Пришел прапорщик Муратов с взволнованным лицом.
– Ну что, нет у нас потерь? Чем вы так взволнованы? – спросил я.
– Нет, слава богу, у нас все благополучно, только во второй роте два убиты и один ранен. В самый окоп угодил снаряд…
– Ну, а что слышно? Как там на позиции?
– Вести плохие… Костромцы отступают… Наш полк тоже… Говорят, что двенадцатой роте грозит окружение… Она тут как раз против нашего леса, на горушке и почему-то задержалась.
На передовой линии то замирала, то снова разгоралась ружейная и пулеметная стрельба. Артиллерия противника продолжала бить по опушке нашего леса. Иногда раскатисто, выделяясь своей мощностью, рвались тяжелые снаряды. Если костромичи и наши отступили, то нам в лесу становилось невозможно оставаться, так как противник, пользуясь лесистой местностью, мог легко нас окружить в лесу и захватить наш весь батальон в плен. Но, с другой стороны, как было оставить на произвол судьбы 12-ю роту, если только ей действительно грозит окружение. Положение наше становилось критическим. Меня начало охватывать возбуждение, которое росло с каждой минутой. В висках застучали молотки. Нервы натянулись. Полная неосведомленность о том, что делается вокруг, благодаря тому, что мы были в лесу и ничего не было видно, еще более действовала на воображение. Так и казалось, что немцы заходят с двух сторон и может быть уже близко, ведь в лесу все равно ничего не видно. От капитана Шаверова я тоже никаких приказаний не ползшая. Но вот, вижу, бежит ко мне его вестовой. От быстрого бега бедняга так запыхался, что едва мог выговорить.
– Ваше благородие, записка!
Я быстро пробежал глазами следующе: «Приказываю вашей и 3-й роте немедленно выдвинуться на опушку леса и в случае надобности поддержать 12-ю роту. Кап. Шаверов».
Противник все время держал под артиллерийским огнем опушку леса с той, очевидно, целью, чтобы не допустить подхода наших резервов на помощь 12-й роте. Поэтому перспектива очутиться в этом опасном месте была не из приятных. Но делать было нечего.
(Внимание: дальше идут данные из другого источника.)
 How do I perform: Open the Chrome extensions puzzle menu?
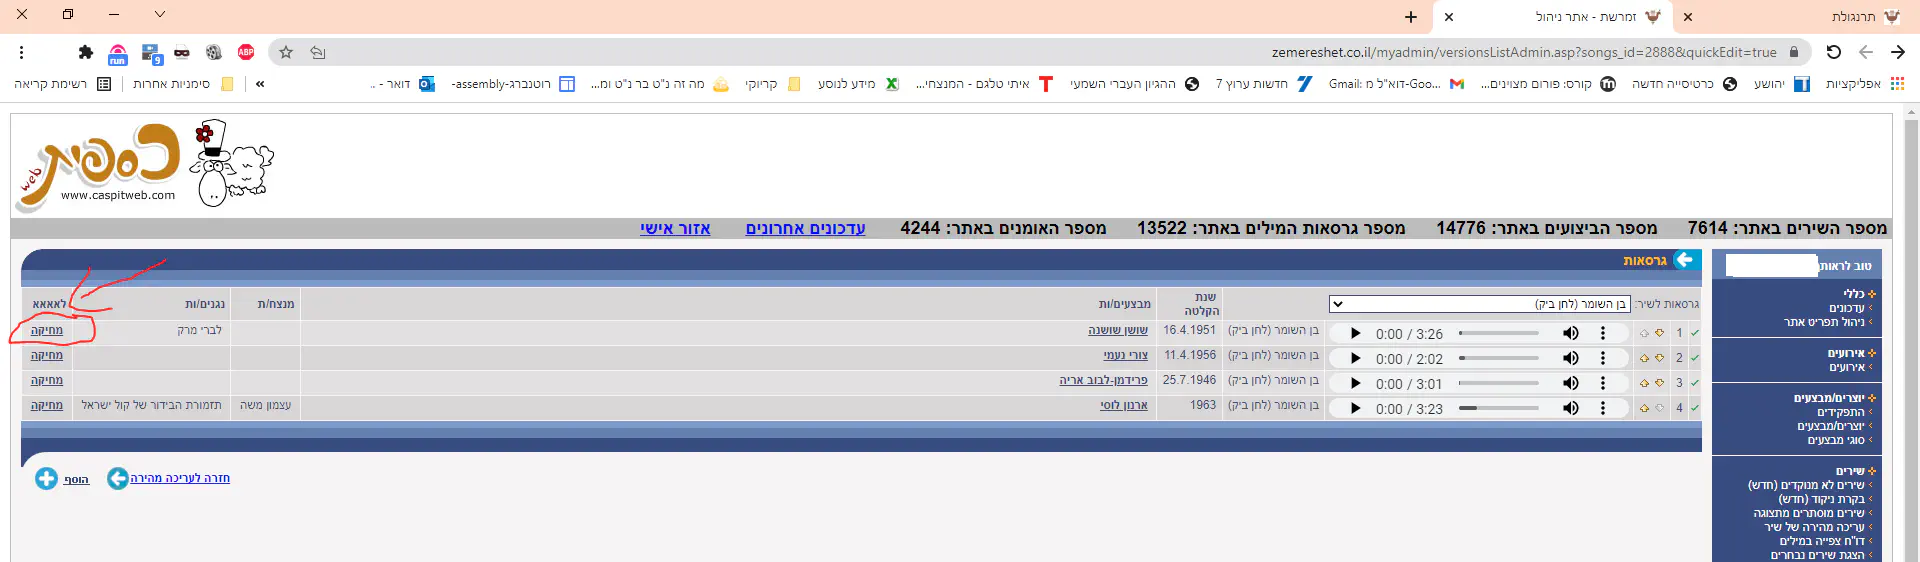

Хотя мы и сами рисковали попасть в плен, однако нужно было как-нибудь облегчить тяжелую участь 12-й роты. Моей роте был придан пулемет с теми самыми пулеметчиками, которые отличились в арьергардном бою у Полясок. 3-я рота рассыпалась в цепь правее дороги, ведущей к опушке, а моя рассыпалась левее. Я и пулеметчики пошли немного позади цепи. По лесу гулко разносилось эхо от рвущихся шрапнелей и орудийных раскатов. Некоторые шрапнели рвались уже совсем близко, даже слышно было, как после разрыва, рассыпаясь дробью, барабанили по деревьям шрапнельные пули. Настроение у всех нас было напряженно-серьезное, близость смерти и все увеличивающаяся опасность вызывали усиленную работу нервов, и немало каждому из нас приходилось затрачивать из без того истощенной энергии для того, чтобы находиться на своем скромном месте и честно исполнять свой воинский долг. И если мы, испытанные и обстрелянные в боях, не оставались равнодушными к этим громовым, могучим ударам, несущим с собою смерть, то что же сказать об этих несчастных сорокалетних мужах, которым и во сне никогда не снилось очутиться в такой обстановке. Я говорю о прибывшем пополнении. На них просто жалко было смотреть. С красными, вспотевшими от волнения усатыми и бородатыми лицами, они шли, не в меру согнувшись, вперемежку между моими испытанными молодцами. Своим растерянным, каким-то загнанным видом они вызывали невольную улыбку сожаления.